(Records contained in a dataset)
============

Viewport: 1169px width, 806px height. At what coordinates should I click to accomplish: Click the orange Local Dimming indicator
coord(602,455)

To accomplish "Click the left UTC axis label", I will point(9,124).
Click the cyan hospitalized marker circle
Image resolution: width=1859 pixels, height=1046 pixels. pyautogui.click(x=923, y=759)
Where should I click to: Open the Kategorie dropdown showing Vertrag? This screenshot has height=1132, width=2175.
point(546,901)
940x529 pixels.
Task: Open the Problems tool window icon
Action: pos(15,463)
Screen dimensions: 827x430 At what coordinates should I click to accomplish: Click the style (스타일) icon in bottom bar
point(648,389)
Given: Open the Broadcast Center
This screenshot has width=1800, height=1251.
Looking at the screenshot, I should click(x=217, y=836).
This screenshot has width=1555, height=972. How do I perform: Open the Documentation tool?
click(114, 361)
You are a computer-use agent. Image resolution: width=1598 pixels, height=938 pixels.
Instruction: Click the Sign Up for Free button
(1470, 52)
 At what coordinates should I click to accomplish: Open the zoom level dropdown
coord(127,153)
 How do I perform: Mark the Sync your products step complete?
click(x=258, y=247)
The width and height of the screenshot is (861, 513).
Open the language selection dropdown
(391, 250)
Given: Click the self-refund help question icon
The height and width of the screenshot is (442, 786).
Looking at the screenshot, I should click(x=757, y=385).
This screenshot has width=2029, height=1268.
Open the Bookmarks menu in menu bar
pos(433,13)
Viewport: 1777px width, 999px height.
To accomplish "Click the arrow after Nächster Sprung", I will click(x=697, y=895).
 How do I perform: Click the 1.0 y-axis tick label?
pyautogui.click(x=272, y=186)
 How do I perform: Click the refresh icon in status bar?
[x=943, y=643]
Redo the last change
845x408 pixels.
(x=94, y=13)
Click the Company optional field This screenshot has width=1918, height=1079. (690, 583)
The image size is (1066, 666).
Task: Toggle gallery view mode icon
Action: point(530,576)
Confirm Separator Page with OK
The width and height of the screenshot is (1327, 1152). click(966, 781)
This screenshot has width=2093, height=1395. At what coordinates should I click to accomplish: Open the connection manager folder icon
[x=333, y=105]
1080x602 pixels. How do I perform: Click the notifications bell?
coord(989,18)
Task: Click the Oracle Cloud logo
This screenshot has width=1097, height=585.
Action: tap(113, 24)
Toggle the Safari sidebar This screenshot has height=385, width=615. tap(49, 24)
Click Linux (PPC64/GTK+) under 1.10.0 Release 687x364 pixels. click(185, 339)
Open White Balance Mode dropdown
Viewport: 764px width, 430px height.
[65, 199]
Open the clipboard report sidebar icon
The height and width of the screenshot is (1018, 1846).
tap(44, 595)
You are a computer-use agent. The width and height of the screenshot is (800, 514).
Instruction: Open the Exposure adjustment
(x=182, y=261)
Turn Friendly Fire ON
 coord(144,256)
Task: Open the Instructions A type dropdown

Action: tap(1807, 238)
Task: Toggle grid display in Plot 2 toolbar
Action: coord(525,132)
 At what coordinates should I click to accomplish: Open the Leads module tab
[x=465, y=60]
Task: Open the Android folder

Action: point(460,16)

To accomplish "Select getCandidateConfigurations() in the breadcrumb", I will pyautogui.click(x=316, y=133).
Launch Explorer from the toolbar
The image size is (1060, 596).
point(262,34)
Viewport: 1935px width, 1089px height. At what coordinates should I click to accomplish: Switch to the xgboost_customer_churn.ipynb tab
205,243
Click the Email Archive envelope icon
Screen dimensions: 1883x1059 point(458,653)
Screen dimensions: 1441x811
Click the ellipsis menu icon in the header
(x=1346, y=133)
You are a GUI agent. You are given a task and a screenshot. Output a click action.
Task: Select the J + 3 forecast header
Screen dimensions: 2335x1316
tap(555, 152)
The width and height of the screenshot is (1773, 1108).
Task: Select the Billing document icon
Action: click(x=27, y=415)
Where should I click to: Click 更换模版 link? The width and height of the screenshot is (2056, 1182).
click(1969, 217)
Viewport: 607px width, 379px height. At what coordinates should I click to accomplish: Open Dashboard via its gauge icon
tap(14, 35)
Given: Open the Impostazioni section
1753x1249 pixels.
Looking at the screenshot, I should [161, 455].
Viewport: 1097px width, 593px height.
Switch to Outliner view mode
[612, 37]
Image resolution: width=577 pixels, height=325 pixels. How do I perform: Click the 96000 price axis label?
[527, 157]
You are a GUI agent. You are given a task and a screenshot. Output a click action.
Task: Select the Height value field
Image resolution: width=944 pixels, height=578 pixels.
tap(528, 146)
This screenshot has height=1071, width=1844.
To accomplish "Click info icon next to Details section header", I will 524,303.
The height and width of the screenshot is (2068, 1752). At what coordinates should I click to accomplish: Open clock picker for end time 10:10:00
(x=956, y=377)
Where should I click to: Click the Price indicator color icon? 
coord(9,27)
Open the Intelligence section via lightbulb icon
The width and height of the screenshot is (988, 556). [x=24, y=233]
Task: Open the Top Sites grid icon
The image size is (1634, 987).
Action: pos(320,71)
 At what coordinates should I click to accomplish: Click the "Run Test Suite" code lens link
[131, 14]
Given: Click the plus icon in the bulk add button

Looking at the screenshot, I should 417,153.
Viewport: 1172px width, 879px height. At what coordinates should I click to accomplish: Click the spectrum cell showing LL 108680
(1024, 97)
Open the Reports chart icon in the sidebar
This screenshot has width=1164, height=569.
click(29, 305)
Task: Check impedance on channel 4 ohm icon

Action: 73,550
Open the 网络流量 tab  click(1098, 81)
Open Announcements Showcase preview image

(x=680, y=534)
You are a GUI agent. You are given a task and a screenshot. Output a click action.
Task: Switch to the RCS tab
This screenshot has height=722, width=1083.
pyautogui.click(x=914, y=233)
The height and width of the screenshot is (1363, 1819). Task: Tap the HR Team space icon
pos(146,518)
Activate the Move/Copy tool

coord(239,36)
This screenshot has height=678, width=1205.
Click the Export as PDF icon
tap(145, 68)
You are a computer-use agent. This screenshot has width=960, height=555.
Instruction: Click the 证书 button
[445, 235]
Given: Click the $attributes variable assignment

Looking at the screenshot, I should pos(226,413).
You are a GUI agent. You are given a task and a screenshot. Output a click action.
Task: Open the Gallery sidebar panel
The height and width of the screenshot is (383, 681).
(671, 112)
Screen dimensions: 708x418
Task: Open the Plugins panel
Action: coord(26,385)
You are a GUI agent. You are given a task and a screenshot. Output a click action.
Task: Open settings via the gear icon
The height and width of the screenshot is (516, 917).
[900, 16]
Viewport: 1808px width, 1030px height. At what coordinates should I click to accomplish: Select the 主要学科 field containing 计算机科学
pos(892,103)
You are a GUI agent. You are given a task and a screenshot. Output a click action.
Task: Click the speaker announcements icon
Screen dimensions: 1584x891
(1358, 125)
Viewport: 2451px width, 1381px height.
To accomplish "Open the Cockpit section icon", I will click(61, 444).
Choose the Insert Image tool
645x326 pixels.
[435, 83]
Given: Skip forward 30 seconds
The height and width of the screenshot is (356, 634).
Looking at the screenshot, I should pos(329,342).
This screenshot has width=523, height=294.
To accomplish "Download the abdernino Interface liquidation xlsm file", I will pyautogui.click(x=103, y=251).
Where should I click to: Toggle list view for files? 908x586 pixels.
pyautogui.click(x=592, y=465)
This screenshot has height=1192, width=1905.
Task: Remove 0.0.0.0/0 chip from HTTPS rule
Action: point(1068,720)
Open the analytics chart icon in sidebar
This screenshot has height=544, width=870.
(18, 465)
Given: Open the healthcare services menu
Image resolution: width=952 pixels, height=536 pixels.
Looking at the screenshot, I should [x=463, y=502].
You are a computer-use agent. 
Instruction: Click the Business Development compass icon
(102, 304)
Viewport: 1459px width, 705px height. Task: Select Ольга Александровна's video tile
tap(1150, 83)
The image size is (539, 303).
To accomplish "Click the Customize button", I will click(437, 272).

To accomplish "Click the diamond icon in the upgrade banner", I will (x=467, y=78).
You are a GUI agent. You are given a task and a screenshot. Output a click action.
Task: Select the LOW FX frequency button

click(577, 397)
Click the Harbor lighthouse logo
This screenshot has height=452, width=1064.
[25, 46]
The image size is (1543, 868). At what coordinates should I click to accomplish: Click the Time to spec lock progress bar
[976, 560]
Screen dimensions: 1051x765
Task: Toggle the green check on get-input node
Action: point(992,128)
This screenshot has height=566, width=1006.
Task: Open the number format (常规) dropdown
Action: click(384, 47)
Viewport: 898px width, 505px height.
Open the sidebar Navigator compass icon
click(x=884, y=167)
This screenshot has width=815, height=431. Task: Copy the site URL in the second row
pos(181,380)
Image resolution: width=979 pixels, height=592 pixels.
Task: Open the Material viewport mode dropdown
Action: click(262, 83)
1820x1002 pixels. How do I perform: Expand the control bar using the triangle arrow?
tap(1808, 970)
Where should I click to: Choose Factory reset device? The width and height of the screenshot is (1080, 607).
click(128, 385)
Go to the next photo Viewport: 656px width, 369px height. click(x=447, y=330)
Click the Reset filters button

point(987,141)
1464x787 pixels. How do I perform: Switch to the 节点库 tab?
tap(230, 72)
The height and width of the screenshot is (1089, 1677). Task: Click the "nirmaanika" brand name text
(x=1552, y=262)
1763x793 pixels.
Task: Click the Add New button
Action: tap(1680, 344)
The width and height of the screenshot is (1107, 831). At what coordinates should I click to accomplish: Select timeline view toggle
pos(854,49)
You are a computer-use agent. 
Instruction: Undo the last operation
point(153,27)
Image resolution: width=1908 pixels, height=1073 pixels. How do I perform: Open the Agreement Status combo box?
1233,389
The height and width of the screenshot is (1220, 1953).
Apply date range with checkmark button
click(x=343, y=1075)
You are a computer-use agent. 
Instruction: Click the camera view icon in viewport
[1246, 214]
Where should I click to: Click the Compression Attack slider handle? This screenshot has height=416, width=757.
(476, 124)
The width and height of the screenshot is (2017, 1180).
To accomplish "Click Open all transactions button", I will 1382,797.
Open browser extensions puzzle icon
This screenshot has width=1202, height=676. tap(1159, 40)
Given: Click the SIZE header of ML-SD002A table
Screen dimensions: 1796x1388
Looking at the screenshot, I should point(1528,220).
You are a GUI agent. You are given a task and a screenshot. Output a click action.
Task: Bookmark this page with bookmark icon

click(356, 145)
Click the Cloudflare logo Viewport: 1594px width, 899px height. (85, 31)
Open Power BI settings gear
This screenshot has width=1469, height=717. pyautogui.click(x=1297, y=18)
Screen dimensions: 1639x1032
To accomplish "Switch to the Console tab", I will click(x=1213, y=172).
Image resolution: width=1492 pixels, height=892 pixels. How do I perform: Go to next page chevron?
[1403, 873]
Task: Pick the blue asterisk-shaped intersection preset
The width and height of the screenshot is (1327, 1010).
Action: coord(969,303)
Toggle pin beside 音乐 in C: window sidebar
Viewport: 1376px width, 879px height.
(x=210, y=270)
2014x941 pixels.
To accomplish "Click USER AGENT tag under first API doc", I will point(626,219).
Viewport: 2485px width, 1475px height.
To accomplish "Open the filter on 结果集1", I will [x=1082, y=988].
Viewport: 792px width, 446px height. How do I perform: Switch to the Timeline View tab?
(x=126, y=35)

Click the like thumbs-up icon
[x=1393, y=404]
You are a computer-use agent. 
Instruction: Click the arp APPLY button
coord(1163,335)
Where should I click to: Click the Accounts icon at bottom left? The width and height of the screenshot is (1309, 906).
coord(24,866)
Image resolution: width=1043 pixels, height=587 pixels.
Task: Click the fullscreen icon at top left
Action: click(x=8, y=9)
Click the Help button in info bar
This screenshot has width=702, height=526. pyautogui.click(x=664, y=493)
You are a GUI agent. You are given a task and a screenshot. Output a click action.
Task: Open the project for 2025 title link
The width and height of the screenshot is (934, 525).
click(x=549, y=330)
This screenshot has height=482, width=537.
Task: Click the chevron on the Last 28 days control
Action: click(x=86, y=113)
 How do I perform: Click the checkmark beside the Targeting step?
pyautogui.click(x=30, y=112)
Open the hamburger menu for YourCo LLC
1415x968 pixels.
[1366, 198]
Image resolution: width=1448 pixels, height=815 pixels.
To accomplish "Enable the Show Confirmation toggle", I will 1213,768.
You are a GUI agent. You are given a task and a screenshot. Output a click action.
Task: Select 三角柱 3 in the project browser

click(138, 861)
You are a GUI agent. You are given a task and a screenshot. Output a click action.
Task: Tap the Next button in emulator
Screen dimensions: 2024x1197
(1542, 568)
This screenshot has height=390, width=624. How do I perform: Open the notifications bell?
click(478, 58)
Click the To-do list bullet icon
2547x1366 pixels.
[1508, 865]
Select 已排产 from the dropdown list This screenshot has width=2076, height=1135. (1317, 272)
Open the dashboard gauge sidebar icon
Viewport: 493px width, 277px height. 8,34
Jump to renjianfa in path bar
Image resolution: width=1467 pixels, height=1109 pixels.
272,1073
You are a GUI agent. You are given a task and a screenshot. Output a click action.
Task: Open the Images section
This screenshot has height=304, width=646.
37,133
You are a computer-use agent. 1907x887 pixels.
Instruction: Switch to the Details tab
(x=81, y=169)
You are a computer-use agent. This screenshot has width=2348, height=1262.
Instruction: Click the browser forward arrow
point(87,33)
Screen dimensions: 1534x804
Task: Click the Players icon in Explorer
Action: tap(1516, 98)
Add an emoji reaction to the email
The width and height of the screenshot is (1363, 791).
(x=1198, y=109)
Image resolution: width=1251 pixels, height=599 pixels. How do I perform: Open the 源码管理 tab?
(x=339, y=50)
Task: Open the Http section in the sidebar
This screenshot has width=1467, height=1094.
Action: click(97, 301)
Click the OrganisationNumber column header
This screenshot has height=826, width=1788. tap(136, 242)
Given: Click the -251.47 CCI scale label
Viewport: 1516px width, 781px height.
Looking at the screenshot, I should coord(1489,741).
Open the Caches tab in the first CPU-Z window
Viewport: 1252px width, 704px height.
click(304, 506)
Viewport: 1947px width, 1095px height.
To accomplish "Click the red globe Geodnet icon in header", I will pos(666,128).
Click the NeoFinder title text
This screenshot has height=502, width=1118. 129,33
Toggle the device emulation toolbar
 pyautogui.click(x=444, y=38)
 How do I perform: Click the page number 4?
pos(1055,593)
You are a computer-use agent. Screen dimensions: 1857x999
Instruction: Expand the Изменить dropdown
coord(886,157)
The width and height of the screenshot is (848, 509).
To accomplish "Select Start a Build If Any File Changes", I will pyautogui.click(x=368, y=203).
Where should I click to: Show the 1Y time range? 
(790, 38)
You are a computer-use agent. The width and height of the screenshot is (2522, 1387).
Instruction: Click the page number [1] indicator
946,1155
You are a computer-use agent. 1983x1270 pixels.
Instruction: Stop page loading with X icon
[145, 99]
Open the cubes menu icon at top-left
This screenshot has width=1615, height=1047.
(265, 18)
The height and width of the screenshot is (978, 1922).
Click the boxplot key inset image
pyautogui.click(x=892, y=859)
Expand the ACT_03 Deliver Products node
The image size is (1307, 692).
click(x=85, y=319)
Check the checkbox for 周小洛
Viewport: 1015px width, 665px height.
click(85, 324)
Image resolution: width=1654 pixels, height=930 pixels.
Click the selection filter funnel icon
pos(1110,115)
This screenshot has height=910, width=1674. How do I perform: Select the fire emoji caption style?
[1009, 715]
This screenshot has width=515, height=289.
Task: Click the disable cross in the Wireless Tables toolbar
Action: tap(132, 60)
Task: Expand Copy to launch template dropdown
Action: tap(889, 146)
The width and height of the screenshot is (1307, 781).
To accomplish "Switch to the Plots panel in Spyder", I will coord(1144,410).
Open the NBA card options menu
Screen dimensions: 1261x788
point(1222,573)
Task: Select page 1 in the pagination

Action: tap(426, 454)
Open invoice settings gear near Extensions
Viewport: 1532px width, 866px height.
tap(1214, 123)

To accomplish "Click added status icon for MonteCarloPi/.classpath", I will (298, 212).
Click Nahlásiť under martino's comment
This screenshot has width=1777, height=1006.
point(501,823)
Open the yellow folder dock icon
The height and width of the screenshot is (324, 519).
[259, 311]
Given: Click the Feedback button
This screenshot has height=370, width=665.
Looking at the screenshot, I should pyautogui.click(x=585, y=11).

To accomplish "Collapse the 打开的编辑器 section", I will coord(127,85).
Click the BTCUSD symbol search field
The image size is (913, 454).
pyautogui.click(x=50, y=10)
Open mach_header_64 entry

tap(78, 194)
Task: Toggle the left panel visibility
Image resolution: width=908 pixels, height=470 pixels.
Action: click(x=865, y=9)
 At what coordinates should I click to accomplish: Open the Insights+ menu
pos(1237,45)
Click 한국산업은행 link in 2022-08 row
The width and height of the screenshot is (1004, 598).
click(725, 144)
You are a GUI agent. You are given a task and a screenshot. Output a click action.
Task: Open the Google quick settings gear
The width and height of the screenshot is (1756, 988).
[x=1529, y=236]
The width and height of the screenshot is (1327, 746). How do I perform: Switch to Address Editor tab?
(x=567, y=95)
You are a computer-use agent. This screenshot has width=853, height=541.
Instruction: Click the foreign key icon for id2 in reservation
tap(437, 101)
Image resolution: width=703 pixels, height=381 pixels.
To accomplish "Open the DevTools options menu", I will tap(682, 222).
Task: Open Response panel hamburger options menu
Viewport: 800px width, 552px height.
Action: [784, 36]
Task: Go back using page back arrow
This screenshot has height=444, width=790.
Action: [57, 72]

============

• Task objective:
Lines holding the word "logo" are the answer; copy each one from the records above.

• Solution:
Task: Click the Oracle Cloud logo
Click the Harbor lighthouse logo
Click the Cloudflare logo Viewport: 1594px width, 899px height. (85, 31)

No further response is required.